High Speed Data Compression Using NVIDIA GPUs
The nvCOMP library provides fast lossless data compression and decompression using a GPU. It features generic compression interfaces to enable developers to use high-performance GPU compressors in their applications.
The nvCOMP library provides various easy-to-use parallel methods to compress and decompress buffers on the GPU. It also includes API actions for the efficient compression and decompression of data on the GPU.
The nvCOMP library is designed to be modular with ability to add new implementations without changing the high-level user interface. We’re working on additional schemes, and also on a "how to" guide for developers to add their own custom algorithms.

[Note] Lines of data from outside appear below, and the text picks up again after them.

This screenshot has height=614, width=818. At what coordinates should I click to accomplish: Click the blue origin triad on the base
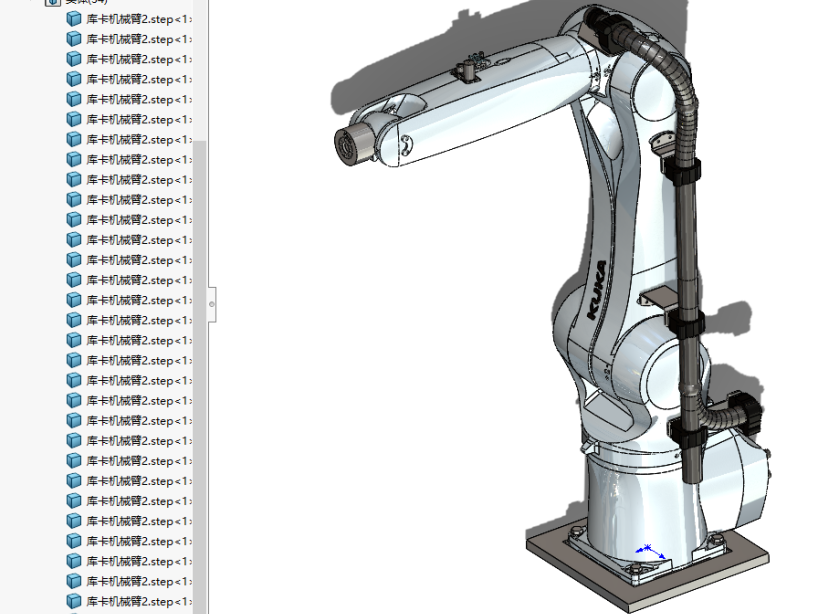tap(649, 550)
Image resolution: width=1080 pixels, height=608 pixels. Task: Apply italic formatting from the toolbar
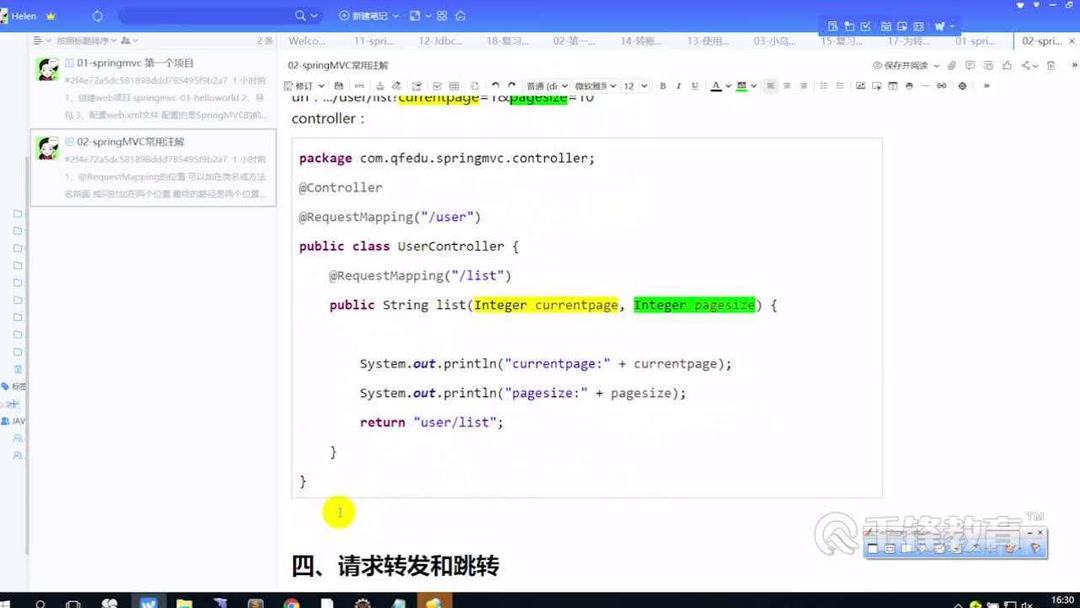tap(678, 85)
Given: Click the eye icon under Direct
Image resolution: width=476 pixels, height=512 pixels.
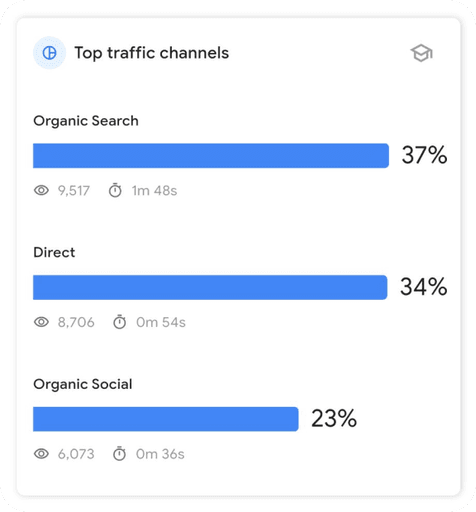Looking at the screenshot, I should tap(41, 322).
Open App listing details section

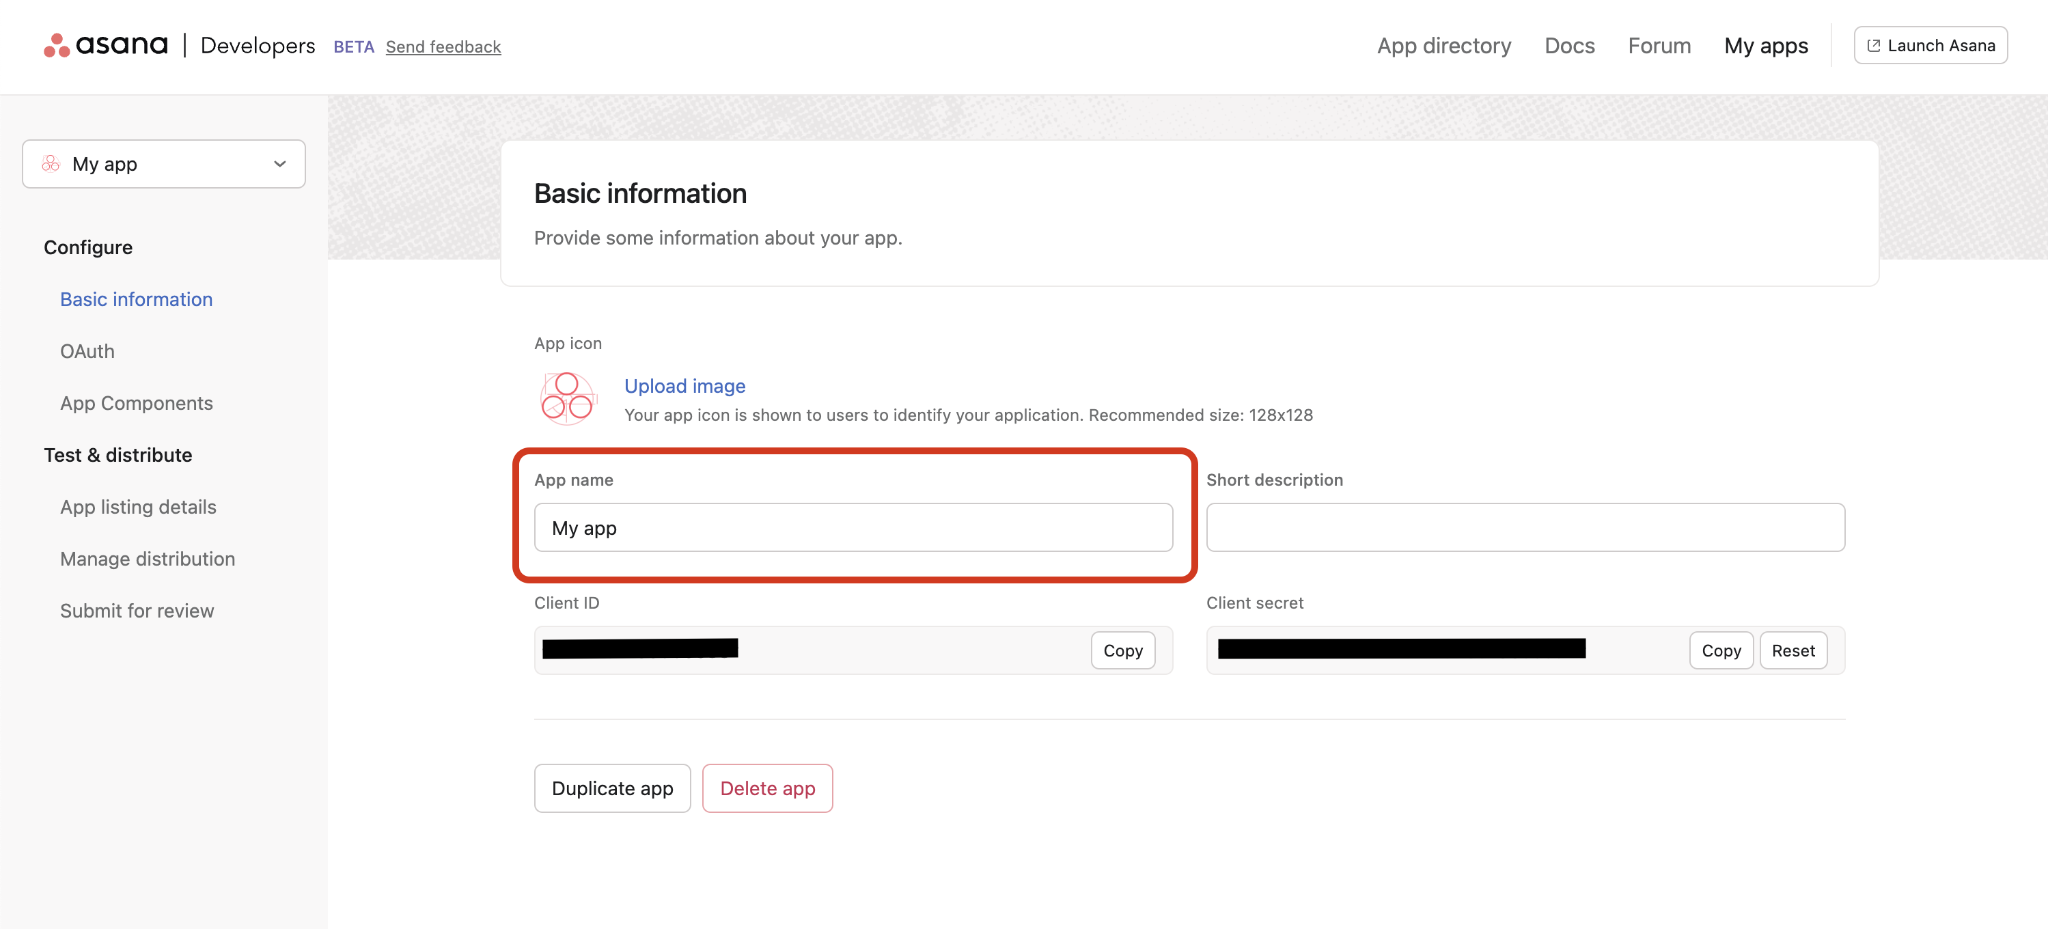(138, 507)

The subset of nvCOMP library with basic compression/decompression schemes is available as an open-source project on GitHub. The full library is available here under the standard NVIDIA Software License Agreement.
nvCOMP Key Features
- Support for Cascaded, LZ4, Snappy, GDeflate, bitcomp compression and decompression
- Cascaded, LZ4 and Snappy are released as OSS on GitHub: see examples, benchmarks, and README for more details of the formats and GPU implementations
- Gdeflate and bitcomp are provided as binary-only compressors. Download the package (tar.gz) for your OS, and then follow instructions in the README provided in the tarball on how to install and use these compressors. Examples are available on GitHub.
- Flexible APIs
- Low-level is targeting advanced users — metadata and chunking must be handled outside of nvCOMP, low-level nvCOMP APIs perform batch compression/decompression of multiple streams, they are light-weight and fully asynchronous.
- High-level is provided for ease of use — metadata and chunking is handled internally by nvCOMP, this enables the easiest way to ramp up and use nvCOMP in applications, some of the high-level APIs are synchronous and for best performance/flexibility it’s recommended to use the low-level APIs.
The nvCOMP library includes Cascaded, Snappy and LZ4 compression methods. Cascaded compression methods demonstrate high performance with up to 500 GB/s throughput and a high compression ratio of over 60x on numerical data from analytical workloads. Snappy and LZ4 methods can achieve over 100 GB/s compression and decompression throughput depending on the dataset, and show good compression ratios for arbitrary byte streams.